**PAGE EXCERPT**.
========================================================================

No Award reviews: The Wells & Wong Mysteries by Robin Stevens

Liz made Steph read “Wells and Wong,” a series of books featuring young lady detectives in an English boarding school.

Liz:

Technically, what I said was, “These books exist, the heroine is Chinese, I think they’re quite good, you might like them.” I wasn’t exactly standing over Stephanie with a pile of books and a gun.

Deepdean School for Girls, 1934. When Daisy Wells and Hazel Wong set up their very own deadly secret detective agency, they struggle to find any truly exciting mysteries to investigate. (Unless you count the case of Lavinia’s missing tie. Which they don’t, really.)

Steph:

I was skeptical, but I’ve been won over. Mostly? Mostly.

Cover of the UK edition of the first book.
UK edition

Liz:

The Wells & Wong Mysteries are middle-grade mysteries that essentially take the settings and situations of popular fiction from the 1930s and go, “Yes, but what if the brilliant detectives were teenage girls? What if the narrator was a young woman from Hong Kong? What if her partner was dangerously genre-savvy? What if they prioritised morning tea and recognised the inherent value of baked goods?”

They might as well have just titled it, A Series Tailored Specifically To Liz’s Interests.

Steph:

Obviously I was only here for the young woman from Hong Kong, because 1930s popular fiction is not really my jam (hence why Liz reviews Enid Blyton on her own). But my jam is definitely representations of Chinese women.

Liz:

Excuse me, Enid is ’40s-’50s. And, in fact, her school stories are rather toned down in some respects, compared to those of earlier decades. Which is to say, I should have expected all the lesbians.

Steph:

An hour or so into reading the first book, Murder Most Unladylike, I started making notes – I was on a plane, so sadly couldn’t pepper Liz with text messages, as is my usual habit when I read a book. I was VERY surprised by the lesbian insinuations. What an unexpected delight!

US edition -- with a different title and a more garish illustration.
The US edition.

Liz:

Girls boarding school novels of the era tended to be pretty heavy on the queer subtext. The Wells & Wong Mysteries just brings it closer to the surface.

========================================================================

**WHAT IS NEEDED**. Continue the Wells & Wong review from its last line, keeping the back-and-forth between Liz and Steph.

========================================================================

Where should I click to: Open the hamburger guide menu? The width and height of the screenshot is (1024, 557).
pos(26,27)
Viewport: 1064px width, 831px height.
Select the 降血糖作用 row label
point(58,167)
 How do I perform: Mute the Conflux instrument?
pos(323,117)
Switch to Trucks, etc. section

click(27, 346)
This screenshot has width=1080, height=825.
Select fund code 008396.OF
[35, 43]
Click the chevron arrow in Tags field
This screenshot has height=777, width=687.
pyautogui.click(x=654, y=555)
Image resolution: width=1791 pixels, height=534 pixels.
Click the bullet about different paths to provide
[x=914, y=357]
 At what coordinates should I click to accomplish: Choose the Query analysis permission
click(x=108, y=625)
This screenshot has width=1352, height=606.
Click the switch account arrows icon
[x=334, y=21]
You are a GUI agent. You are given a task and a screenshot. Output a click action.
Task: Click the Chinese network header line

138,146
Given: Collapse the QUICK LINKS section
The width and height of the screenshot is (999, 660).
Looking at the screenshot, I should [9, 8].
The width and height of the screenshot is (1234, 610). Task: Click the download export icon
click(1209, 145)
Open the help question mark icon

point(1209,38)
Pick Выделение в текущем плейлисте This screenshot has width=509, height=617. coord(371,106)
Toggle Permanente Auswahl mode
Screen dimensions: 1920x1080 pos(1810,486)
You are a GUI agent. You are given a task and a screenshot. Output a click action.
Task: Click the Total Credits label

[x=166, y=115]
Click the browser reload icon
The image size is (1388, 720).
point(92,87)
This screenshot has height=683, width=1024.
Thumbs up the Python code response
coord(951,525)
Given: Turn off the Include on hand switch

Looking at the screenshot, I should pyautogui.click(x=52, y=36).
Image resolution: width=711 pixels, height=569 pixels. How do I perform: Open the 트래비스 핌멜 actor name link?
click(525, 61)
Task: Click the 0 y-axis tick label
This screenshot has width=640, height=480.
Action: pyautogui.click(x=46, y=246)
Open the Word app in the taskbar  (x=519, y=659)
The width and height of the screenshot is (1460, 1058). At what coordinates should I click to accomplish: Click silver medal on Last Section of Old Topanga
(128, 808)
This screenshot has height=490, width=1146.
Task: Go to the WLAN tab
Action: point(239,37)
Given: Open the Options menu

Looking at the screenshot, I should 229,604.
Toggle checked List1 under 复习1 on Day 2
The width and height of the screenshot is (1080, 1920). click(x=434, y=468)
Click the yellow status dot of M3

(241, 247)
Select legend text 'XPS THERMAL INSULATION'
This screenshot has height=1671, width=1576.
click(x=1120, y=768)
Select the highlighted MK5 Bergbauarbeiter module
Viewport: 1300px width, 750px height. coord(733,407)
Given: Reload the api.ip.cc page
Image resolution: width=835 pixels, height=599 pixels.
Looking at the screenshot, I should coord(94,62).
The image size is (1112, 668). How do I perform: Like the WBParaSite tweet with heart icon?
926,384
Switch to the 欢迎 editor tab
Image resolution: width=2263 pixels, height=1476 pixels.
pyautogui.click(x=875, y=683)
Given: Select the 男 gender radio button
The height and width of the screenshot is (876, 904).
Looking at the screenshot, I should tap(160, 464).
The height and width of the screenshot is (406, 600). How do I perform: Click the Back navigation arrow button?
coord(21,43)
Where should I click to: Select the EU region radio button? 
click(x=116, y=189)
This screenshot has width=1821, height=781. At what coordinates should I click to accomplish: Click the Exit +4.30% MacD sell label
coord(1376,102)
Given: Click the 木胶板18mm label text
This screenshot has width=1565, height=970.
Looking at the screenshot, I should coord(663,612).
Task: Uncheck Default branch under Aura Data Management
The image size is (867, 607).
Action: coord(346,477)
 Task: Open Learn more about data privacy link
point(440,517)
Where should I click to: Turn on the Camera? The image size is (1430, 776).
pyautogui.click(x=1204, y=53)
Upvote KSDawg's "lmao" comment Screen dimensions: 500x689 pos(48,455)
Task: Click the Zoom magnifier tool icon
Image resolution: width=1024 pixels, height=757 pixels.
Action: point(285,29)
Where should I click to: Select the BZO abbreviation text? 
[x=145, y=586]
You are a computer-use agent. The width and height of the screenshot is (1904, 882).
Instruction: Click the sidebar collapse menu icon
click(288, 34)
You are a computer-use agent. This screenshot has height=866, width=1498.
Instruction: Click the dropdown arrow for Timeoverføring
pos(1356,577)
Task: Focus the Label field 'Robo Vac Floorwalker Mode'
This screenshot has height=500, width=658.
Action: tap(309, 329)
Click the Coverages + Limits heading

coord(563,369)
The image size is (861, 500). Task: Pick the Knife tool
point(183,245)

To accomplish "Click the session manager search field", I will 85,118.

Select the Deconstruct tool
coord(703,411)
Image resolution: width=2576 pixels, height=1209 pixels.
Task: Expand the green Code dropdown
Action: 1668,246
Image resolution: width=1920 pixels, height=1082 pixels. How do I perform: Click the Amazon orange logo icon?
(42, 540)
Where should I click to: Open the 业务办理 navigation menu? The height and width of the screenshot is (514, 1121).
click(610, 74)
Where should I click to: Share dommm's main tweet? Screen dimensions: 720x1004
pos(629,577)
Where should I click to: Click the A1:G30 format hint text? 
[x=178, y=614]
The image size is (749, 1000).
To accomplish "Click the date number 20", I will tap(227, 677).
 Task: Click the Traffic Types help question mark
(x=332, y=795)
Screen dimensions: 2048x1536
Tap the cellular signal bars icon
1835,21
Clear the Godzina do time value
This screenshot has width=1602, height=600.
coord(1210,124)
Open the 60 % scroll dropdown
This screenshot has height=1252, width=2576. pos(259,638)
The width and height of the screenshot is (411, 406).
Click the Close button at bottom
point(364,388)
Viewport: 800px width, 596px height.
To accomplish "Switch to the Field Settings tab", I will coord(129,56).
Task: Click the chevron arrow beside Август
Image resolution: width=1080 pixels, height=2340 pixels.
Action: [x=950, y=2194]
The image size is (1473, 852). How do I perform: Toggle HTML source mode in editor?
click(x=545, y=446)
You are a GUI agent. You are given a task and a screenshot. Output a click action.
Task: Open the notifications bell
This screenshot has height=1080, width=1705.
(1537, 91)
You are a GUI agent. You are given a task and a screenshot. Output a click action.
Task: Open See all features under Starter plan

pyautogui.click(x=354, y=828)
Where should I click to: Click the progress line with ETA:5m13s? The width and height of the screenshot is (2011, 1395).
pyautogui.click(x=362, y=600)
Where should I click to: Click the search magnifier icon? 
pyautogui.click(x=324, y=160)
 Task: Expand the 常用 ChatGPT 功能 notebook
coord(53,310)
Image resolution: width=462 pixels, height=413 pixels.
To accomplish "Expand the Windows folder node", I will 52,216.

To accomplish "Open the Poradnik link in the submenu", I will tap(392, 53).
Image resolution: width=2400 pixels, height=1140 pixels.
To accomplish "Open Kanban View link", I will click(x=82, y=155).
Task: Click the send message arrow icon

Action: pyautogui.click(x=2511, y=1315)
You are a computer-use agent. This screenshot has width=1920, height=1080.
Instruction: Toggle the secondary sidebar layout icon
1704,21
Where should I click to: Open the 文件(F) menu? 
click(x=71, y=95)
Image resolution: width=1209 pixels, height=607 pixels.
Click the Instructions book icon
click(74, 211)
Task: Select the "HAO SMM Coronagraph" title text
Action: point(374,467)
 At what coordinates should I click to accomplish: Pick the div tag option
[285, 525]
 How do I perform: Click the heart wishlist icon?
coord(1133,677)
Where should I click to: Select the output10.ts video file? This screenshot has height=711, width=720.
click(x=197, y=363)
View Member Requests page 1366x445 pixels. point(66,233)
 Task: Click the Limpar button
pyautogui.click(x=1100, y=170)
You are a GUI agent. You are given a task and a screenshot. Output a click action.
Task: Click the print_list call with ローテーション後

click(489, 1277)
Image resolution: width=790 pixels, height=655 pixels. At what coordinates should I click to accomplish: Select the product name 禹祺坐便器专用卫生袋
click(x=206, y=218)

========================================================================

**EXERCISE RESPONSE**.
(The 20s and 30s were a fairly good time to be a queer woman, although increasingly less so as Fascism came into vogue. Dorothy L Sayers, for example, includes several lesbians in the Lord Peter Wimsey series, and although they start out with the Neurotic And Possessive And Destructive Woman Who Just Needs A Man stereotype, by Strong Poison (1930), they’ve evolved into witty, delightful misandrists in happy relationships. This was an era of relative queer visibility for women — Dietrich cross-dressed on screen, songs like “The Lavender Song” and “When the Special Girlfriend” alluded to relationships between women, often not all that subtly.)

(It might have been similar for men, I literally have no idea.)

Steph:

Okay it was a surprise to me!

Less of a surprise was the racism. No slander against Robin Stevens, who did a great job of making Hazel a little Chinese fish out of water — there was some period-appropriate racism that was subtle and at times heavy, but in no way did it feel like a validation of racism because it was ‘of the times.’

Yes, racism in ’30s England was gross and obvious (still is), but Hazel’s discomfort as the POV character makes it uncomfortable for the reader, too, and I appreciate that as a way of being period realistic but also not condoning it.

Not realistic: when Hazel thinks longingly of eating moon cakes for bun break during bun break. Nobody wants to eat moon cakes the same way one eats eclairs. Nobody.

Liz:

I’ll take your word for that.

Steph:

I can probably make gluten free moon cakes to which I can subject you.

Liz:

Oh, I’ve had moon cakes, they just didn’t make much of an impression. I think they were very heavy? They did not taste like the moon.

The one point in the first three books (so far) where the period racism didn’t feel accurate to me was in the third book, First Class Murder, where Daisy is surprised by the existence of anti-Semitism in general and its ties to Fascism in particular. I mean, she’s a product of the English upperclass, and she’s read Sayers. That felt like a reach to me, especially since she has certainly internalised a lot of racist ideas about Chinese people.

Cover of Whose Body? by Dorothy L Sayers
Daisy has read Whose Body?, which is a bit scandalous since there’s the whole bit about how they know the (nude) deceased is Jewish.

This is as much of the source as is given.